GEGEVEN TEKST.
↓
Doelgerichte gelijkgezinden die ook nog eens goed geïnformeerd zijn
leveren veel eerder een interessante discussie op dan een horde
'doelloze' reaguurders. Zo'n discussie vind je eerder in kleinere
gemeenschappen, stammen, die een bepaald artikel bespreken. Een
artikel kan zo een meerwaarde in die andere context krijgen.

Als buitenstaander meelezen bij een vreemde stam waar een artikel
wordt besproken kan veel beter voor begrip en betrokkenheid zorgen
dan een discussie tussen de afgevaardigden uit verschillende stammen
die het belang en de positie van de stam naar buiten denken te moeten
verdedigen. De respondenten in het eerdergenoemde onderzoek van
Witschge noemen de toegang tot andersdenkenden ook als een grote
meerwaarde van discussies op internet.

Onbetaalde ambassadeur

Het is dus zaak om onder elk artikel links naar die gemeenschappen
elders op het web te maken. Maar dat is moeilijk voor de journalist
omdat zij of hij nog niet weet door wie het artikel besproken zal
worden. Het blijft nu ook grotendeels onzichtbaar omdat kleine
gemeenschappen doorgaans alleen voor leden toegankelijk zijn.
Zoekmachines krijgen geen toegang en als ze het wel zouden krijgen
dan vinden ze de discussie over een artikel pas wanneer het niet meer
in de actualiteit is.

Dit probleem is typisch iets wat goed is op te lossen met de hulp van
lezers. In de analoge wereld is het heel normaal om een stuk uit de
krant te scheuren en mee te nemen naar een bijeenkomst. Helaas maken
kranten het nu juist moeilijk om een krantenknipsel elders op het web
te plaatsen. Op het web is het nu lastig om te linken naar een
krantenartikel omdat je eerst voor de krant moet betalen. Daar sta je
dan met je goede gedrag als betalend abonnee van een kwaliteitskrant.
↑
VASTGELEGDE GEGEVENS.
↓
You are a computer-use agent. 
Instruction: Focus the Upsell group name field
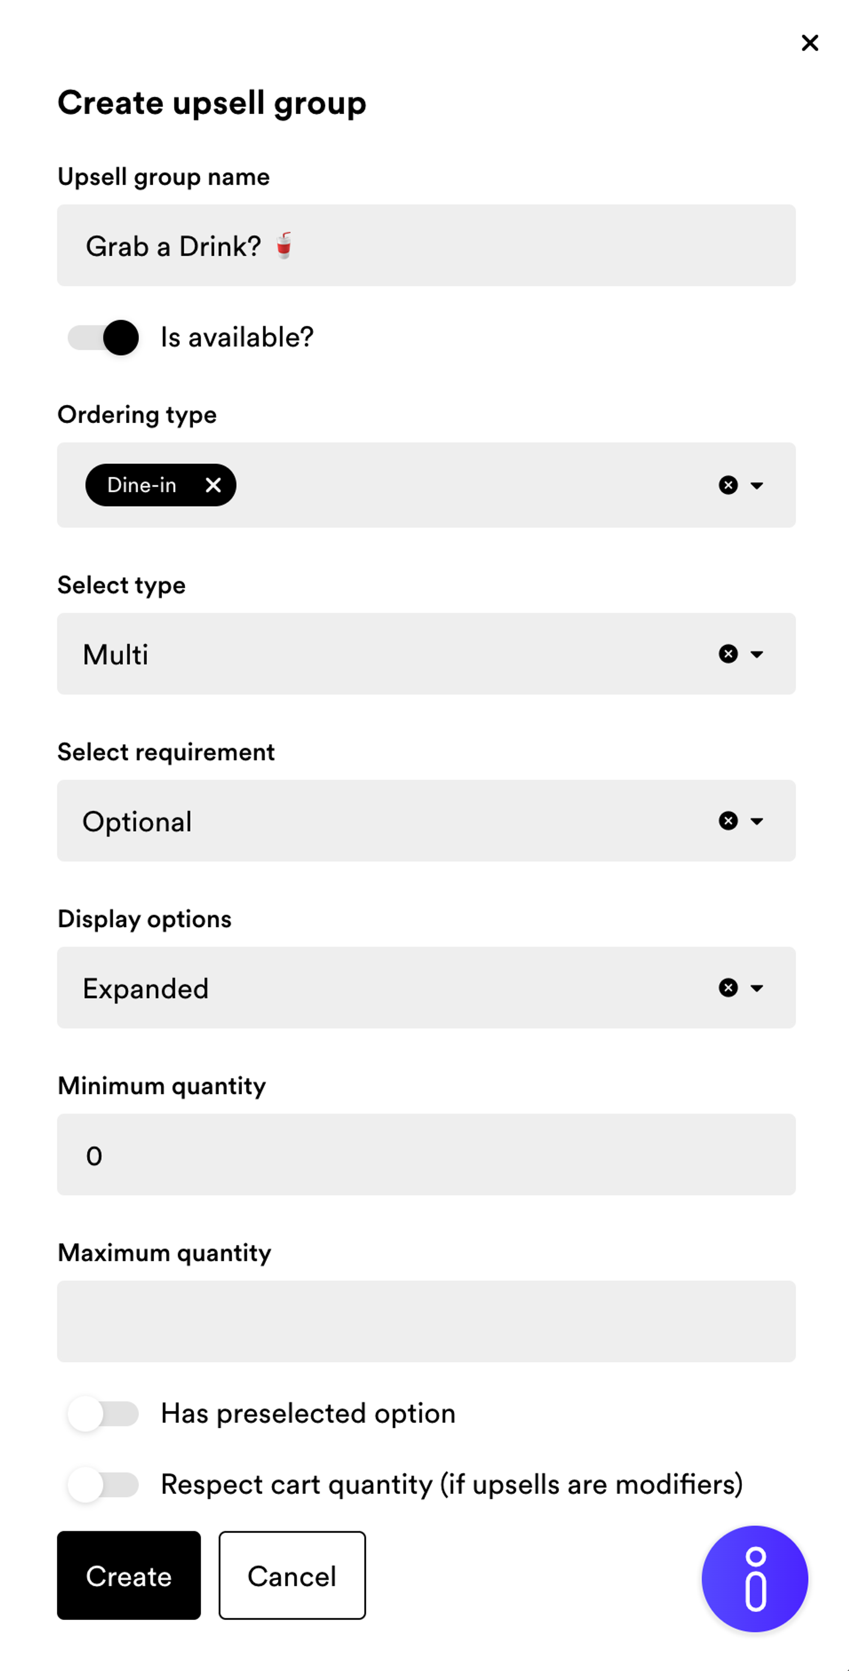[425, 245]
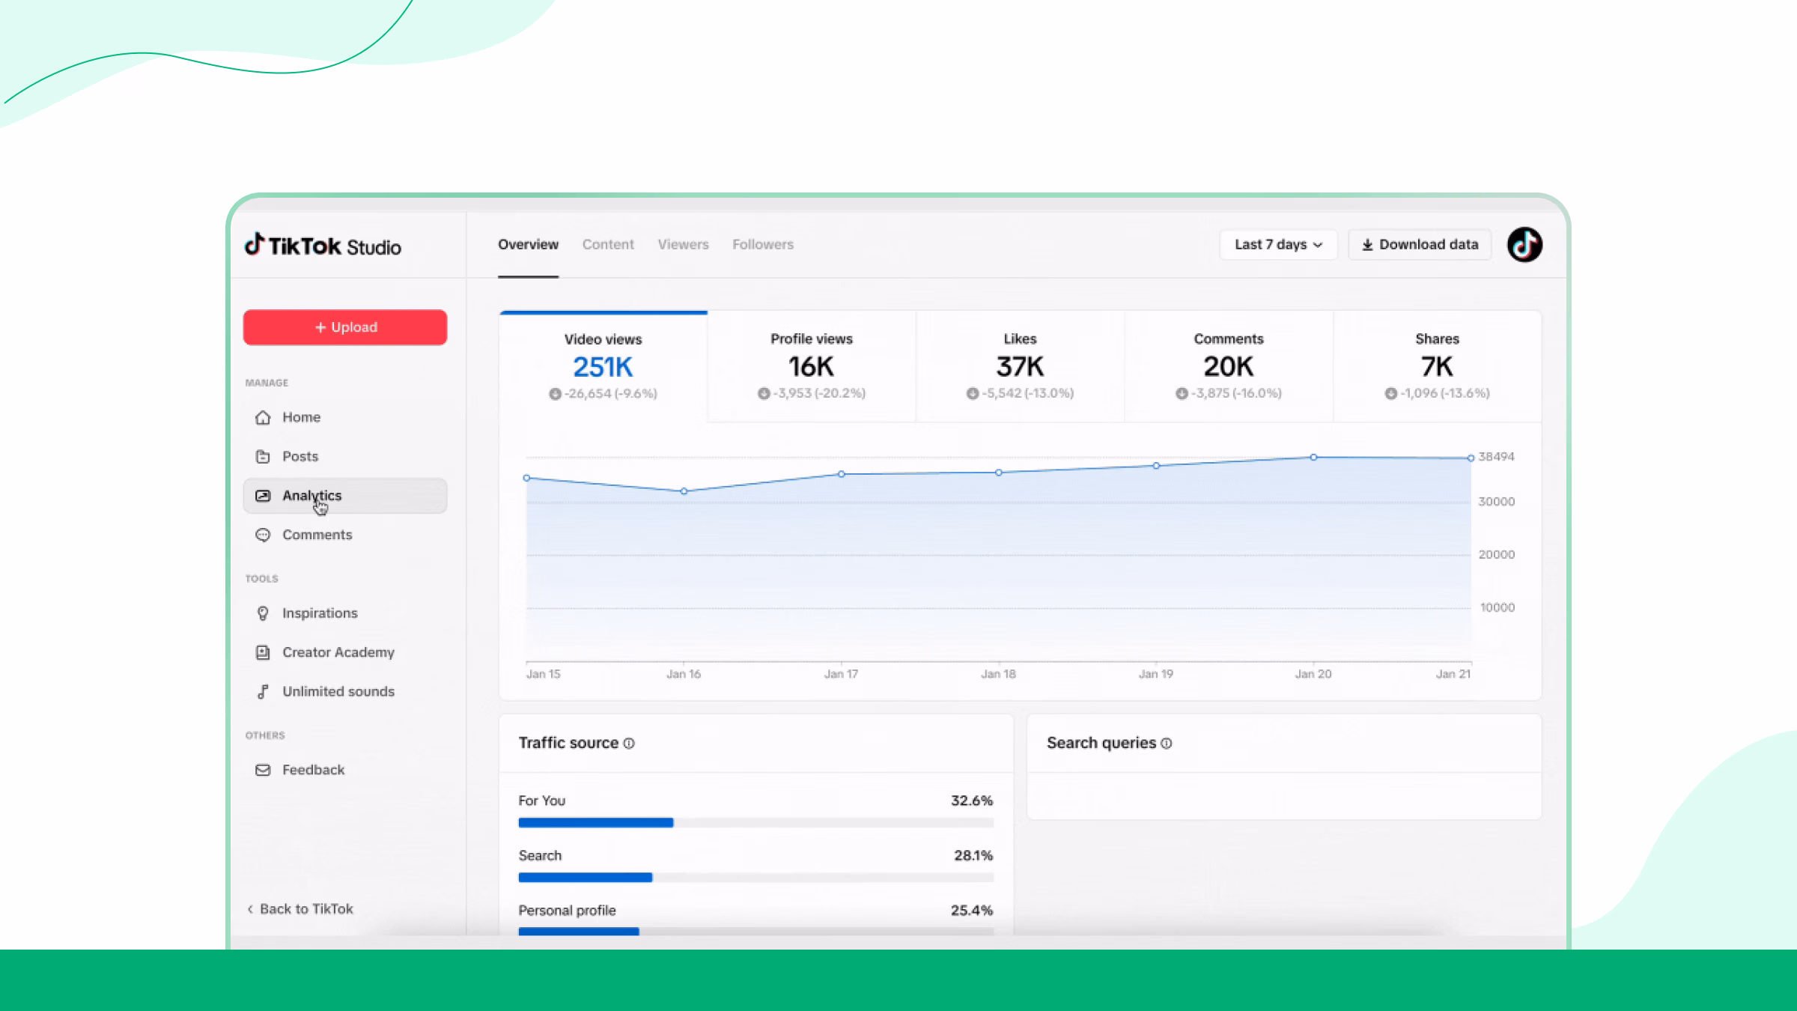Click the Feedback envelope icon
The width and height of the screenshot is (1797, 1011).
click(263, 769)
↑
OPDRACHT. Waarom is het volgens de tekst over online discussies moeilijk voor de journalist om onder elk artikel links naar gemeenschappen elders op het web te zetten? Leg dat alstublieft uit in één tot drie zinnen.

JUIST ANTWOORD. Voor de journalist is dat moeilijk omdat zij of hij vooraf nog niet weet door wie het artikel besproken zal worden.